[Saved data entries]
"""

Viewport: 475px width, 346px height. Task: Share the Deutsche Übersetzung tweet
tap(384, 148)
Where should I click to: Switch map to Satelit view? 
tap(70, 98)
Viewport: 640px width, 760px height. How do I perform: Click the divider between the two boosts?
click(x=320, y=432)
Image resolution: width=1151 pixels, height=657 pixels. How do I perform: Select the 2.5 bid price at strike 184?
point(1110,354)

"""

Rewrite every line of the records, requests included, multiplying each coordinate in the answers by 0.6 and rounding to the nearest whole number, with halves rounded up. Keep all other numbers unchanged.

Viewport: 475px width, 346px height. Task: Share the Deutsche Übersetzung tweet
tap(230, 89)
Where should I click to: Switch map to Satelit view? 
tap(42, 59)
Viewport: 640px width, 760px height. How do I perform: Click the divider between the two boosts?
click(x=192, y=259)
Image resolution: width=1151 pixels, height=657 pixels. How do I perform: Select the 2.5 bid price at strike 184?
point(666,212)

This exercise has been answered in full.